+++ Provided data +++

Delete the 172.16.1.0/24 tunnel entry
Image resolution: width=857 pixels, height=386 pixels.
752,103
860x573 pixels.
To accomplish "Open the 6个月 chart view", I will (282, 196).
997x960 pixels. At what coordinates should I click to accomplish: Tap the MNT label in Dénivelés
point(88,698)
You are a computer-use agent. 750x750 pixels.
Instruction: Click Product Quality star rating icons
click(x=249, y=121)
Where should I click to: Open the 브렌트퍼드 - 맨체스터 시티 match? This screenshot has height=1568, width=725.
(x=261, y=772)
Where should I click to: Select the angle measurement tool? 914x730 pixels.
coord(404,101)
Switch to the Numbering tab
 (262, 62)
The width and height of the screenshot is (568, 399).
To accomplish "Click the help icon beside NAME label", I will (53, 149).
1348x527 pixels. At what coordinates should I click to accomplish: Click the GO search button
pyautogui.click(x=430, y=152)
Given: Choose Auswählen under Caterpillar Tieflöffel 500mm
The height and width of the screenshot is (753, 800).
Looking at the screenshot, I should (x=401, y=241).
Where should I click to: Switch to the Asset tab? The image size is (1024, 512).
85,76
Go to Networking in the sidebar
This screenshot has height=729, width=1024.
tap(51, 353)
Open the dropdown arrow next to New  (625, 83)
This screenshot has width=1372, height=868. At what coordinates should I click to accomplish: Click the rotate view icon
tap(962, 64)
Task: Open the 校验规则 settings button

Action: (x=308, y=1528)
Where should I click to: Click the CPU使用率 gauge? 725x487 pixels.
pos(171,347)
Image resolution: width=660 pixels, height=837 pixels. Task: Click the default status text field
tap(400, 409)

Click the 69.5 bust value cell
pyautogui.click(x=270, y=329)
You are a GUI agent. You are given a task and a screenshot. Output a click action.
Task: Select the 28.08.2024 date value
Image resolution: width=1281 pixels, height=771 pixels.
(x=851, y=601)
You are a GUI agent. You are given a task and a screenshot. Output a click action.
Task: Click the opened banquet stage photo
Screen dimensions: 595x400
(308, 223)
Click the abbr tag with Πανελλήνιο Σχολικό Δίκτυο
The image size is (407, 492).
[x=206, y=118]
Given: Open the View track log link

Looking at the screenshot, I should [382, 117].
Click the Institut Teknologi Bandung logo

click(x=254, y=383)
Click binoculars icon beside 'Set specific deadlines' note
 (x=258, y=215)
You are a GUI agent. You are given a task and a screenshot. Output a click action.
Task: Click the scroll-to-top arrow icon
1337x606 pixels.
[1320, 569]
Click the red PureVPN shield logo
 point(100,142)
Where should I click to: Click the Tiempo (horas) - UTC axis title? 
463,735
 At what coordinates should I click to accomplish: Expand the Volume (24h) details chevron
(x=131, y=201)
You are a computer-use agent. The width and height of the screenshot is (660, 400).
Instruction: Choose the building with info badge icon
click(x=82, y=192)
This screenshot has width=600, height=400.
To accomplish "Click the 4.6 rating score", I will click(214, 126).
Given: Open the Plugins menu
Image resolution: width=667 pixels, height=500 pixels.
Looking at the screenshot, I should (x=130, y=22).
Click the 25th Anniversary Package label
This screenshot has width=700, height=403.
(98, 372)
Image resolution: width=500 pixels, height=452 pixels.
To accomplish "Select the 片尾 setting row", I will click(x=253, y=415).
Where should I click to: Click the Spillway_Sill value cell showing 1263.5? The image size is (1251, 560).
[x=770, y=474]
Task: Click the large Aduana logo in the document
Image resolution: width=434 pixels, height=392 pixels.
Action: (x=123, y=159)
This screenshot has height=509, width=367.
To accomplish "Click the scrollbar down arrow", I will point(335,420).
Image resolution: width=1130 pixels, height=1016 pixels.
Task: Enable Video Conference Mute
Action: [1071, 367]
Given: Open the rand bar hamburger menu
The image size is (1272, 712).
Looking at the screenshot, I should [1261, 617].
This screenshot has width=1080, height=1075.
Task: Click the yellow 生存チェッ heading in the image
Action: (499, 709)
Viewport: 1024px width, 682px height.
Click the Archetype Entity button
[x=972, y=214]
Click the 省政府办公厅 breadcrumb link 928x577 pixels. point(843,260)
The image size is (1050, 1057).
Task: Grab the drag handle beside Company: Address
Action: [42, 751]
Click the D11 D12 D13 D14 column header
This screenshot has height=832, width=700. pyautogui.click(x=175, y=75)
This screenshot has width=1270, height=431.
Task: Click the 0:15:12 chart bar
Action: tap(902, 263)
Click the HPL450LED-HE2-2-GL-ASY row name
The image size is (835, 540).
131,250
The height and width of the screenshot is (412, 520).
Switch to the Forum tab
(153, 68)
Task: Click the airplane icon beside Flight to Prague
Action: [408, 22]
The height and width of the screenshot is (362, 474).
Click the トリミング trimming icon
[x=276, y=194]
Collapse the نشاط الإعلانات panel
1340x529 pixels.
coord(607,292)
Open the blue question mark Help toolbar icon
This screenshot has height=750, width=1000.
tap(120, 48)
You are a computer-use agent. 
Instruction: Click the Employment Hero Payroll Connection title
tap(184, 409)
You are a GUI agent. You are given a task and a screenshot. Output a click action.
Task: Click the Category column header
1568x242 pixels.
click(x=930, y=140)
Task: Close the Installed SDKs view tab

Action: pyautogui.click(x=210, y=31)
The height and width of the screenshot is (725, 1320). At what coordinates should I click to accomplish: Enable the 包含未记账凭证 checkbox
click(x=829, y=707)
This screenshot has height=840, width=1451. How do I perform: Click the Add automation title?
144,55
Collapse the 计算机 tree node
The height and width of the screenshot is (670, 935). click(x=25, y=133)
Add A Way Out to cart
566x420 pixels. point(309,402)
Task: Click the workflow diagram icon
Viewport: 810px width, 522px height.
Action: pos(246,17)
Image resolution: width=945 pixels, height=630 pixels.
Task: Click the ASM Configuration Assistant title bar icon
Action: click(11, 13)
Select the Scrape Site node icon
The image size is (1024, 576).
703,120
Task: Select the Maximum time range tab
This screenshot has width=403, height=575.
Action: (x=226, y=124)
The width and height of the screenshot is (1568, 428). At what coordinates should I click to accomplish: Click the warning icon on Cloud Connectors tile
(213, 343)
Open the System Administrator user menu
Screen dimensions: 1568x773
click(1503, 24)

+++

• What to do:
Retype all the records, matching them exactly.

• Finished task:
Delete the 172.16.1.0/24 tunnel entry
Image resolution: width=857 pixels, height=386 pixels.
752,103
860x573 pixels.
To accomplish "Open the 6个月 chart view", I will (282, 196).
997x960 pixels. At what coordinates should I click to accomplish: Tap the MNT label in Dénivelés
point(88,698)
You are a computer-use agent. 750x750 pixels.
Instruction: Click Product Quality star rating icons
click(x=249, y=121)
Where should I click to: Open the 브렌트퍼드 - 맨체스터 시티 match? This screenshot has height=1568, width=725.
(x=261, y=772)
Where should I click to: Select the angle measurement tool? 914x730 pixels.
coord(404,101)
Switch to the Numbering tab
 (262, 62)
The width and height of the screenshot is (568, 399).
To accomplish "Click the help icon beside NAME label", I will (53, 149).
1348x527 pixels. At what coordinates should I click to accomplish: Click the GO search button
pyautogui.click(x=430, y=152)
Given: Choose Auswählen under Caterpillar Tieflöffel 500mm
The height and width of the screenshot is (753, 800).
Looking at the screenshot, I should (x=401, y=241).
Where should I click to: Switch to the Asset tab? The image size is (1024, 512).
85,76
Go to Networking in the sidebar
This screenshot has height=729, width=1024.
tap(51, 353)
Open the dropdown arrow next to New  (625, 83)
This screenshot has width=1372, height=868. At what coordinates should I click to accomplish: Click the rotate view icon
tap(962, 64)
Task: Open the 校验规则 settings button

Action: (x=308, y=1528)
Where should I click to: Click the CPU使用率 gauge? 725x487 pixels.
pos(171,347)
Image resolution: width=660 pixels, height=837 pixels. Task: Click the default status text field
tap(400, 409)

Click the 69.5 bust value cell
pyautogui.click(x=270, y=329)
You are a GUI agent. You are given a task and a screenshot. Output a click action.
Task: Select the 28.08.2024 date value
Image resolution: width=1281 pixels, height=771 pixels.
(x=851, y=601)
You are a GUI agent. You are given a task and a screenshot. Output a click action.
Task: Click the opened banquet stage photo
Screen dimensions: 595x400
(308, 223)
Click the abbr tag with Πανελλήνιο Σχολικό Δίκτυο
The image size is (407, 492).
[x=206, y=118]
Given: Open the View track log link

Looking at the screenshot, I should [382, 117].
Click the Institut Teknologi Bandung logo

click(x=254, y=383)
Click binoculars icon beside 'Set specific deadlines' note
 (x=258, y=215)
You are a GUI agent. You are given a task and a screenshot. Output a click action.
Task: Click the scroll-to-top arrow icon
1337x606 pixels.
[1320, 569]
Click the red PureVPN shield logo
 point(100,142)
Where should I click to: Click the Tiempo (horas) - UTC axis title? 
463,735
 At what coordinates should I click to accomplish: Expand the Volume (24h) details chevron
(x=131, y=201)
You are a computer-use agent. The width and height of the screenshot is (660, 400).
Instruction: Choose the building with info badge icon
click(x=82, y=192)
This screenshot has width=600, height=400.
To accomplish "Click the 4.6 rating score", I will click(214, 126).
Given: Open the Plugins menu
Image resolution: width=667 pixels, height=500 pixels.
Looking at the screenshot, I should (x=130, y=22).
Click the 25th Anniversary Package label
This screenshot has width=700, height=403.
(98, 372)
Image resolution: width=500 pixels, height=452 pixels.
To accomplish "Select the 片尾 setting row", I will click(x=253, y=415).
Where should I click to: Click the Spillway_Sill value cell showing 1263.5? The image size is (1251, 560).
[x=770, y=474]
Task: Click the large Aduana logo in the document
Image resolution: width=434 pixels, height=392 pixels.
Action: (x=123, y=159)
This screenshot has height=509, width=367.
To accomplish "Click the scrollbar down arrow", I will point(335,420).
Image resolution: width=1130 pixels, height=1016 pixels.
Task: Enable Video Conference Mute
Action: [1071, 367]
Given: Open the rand bar hamburger menu
The image size is (1272, 712).
Looking at the screenshot, I should [1261, 617].
This screenshot has width=1080, height=1075.
Task: Click the yellow 生存チェッ heading in the image
Action: (499, 709)
Viewport: 1024px width, 682px height.
Click the Archetype Entity button
[x=972, y=214]
Click the 省政府办公厅 breadcrumb link 928x577 pixels. point(843,260)
The image size is (1050, 1057).
Task: Grab the drag handle beside Company: Address
Action: [42, 751]
Click the D11 D12 D13 D14 column header
This screenshot has height=832, width=700. pyautogui.click(x=175, y=75)
This screenshot has width=1270, height=431.
Task: Click the 0:15:12 chart bar
Action: tap(902, 263)
Click the HPL450LED-HE2-2-GL-ASY row name
The image size is (835, 540).
131,250
The height and width of the screenshot is (412, 520).
Switch to the Forum tab
(153, 68)
Task: Click the airplane icon beside Flight to Prague
Action: [408, 22]
The height and width of the screenshot is (362, 474).
Click the トリミング trimming icon
[x=276, y=194]
Collapse the نشاط الإعلانات panel
1340x529 pixels.
coord(607,292)
Open the blue question mark Help toolbar icon
This screenshot has height=750, width=1000.
tap(120, 48)
You are a computer-use agent. 
Instruction: Click the Employment Hero Payroll Connection title
tap(184, 409)
You are a GUI agent. You are given a task and a screenshot. Output a click action.
Task: Click the Category column header
1568x242 pixels.
click(x=930, y=140)
Task: Close the Installed SDKs view tab

Action: pyautogui.click(x=210, y=31)
The height and width of the screenshot is (725, 1320). At what coordinates should I click to accomplish: Enable the 包含未记账凭证 checkbox
click(x=829, y=707)
This screenshot has height=840, width=1451. How do I perform: Click the Add automation title?
144,55
Collapse the 计算机 tree node
The height and width of the screenshot is (670, 935). click(x=25, y=133)
Add A Way Out to cart
566x420 pixels. point(309,402)
Task: Click the workflow diagram icon
Viewport: 810px width, 522px height.
Action: pos(246,17)
Image resolution: width=945 pixels, height=630 pixels.
Task: Click the ASM Configuration Assistant title bar icon
Action: click(11, 13)
Select the Scrape Site node icon
The image size is (1024, 576).
703,120
Task: Select the Maximum time range tab
This screenshot has width=403, height=575.
Action: (x=226, y=124)
The width and height of the screenshot is (1568, 428). At what coordinates should I click to accomplish: Click the warning icon on Cloud Connectors tile
(213, 343)
Open the System Administrator user menu
Screen dimensions: 1568x773
click(1503, 24)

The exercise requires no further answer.